TRY IT: Could you set down the records below exactly as they are, with no pictures?

--- DATA EXCERPTS ---

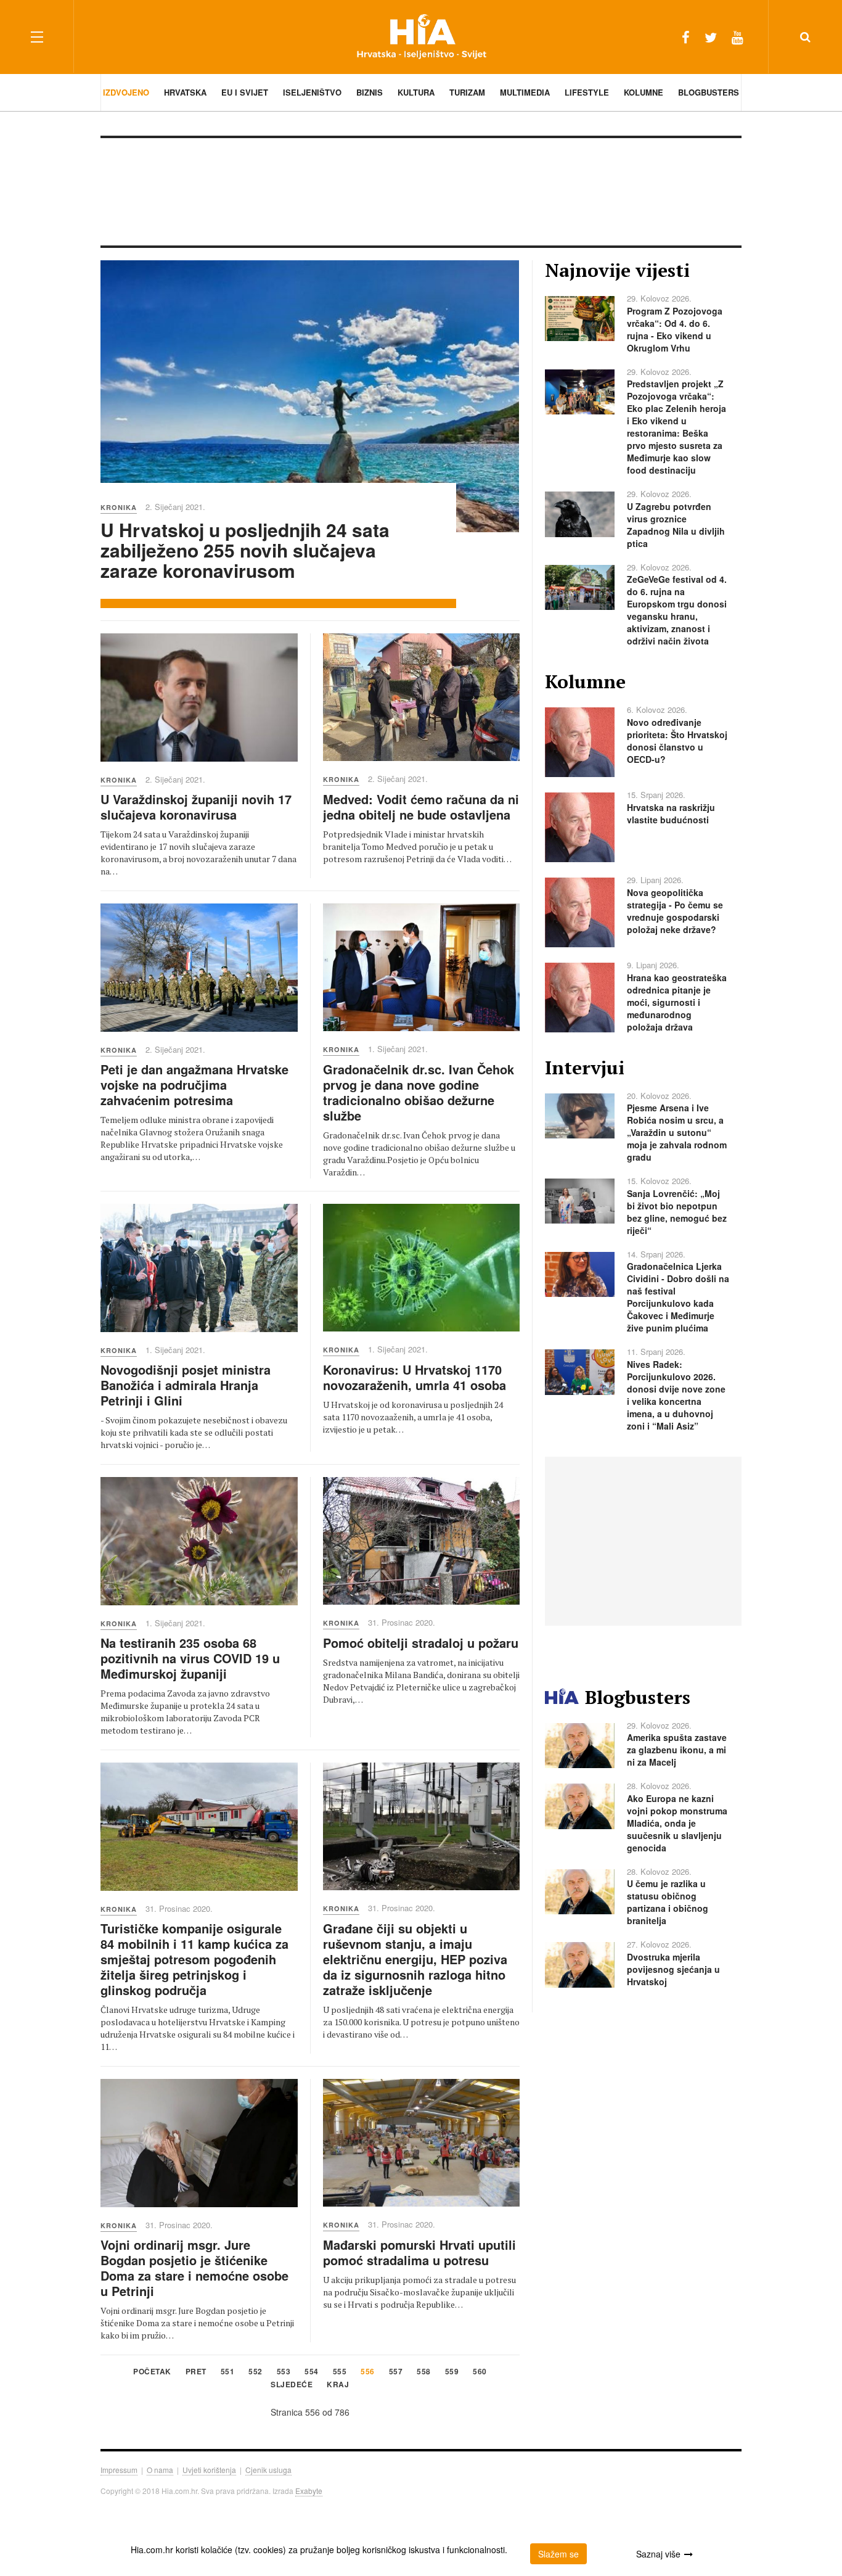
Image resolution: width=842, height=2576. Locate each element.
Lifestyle (587, 92)
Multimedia (525, 92)
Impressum (118, 2469)
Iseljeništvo (312, 92)
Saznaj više (658, 2554)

---

OUTPUT FOR THIS TASK:
Image resolution: width=842, height=2576. Locate each element.
Lifestyle (587, 92)
Multimedia (525, 92)
Impressum (118, 2469)
Iseljeništvo (312, 92)
Saznaj više (658, 2554)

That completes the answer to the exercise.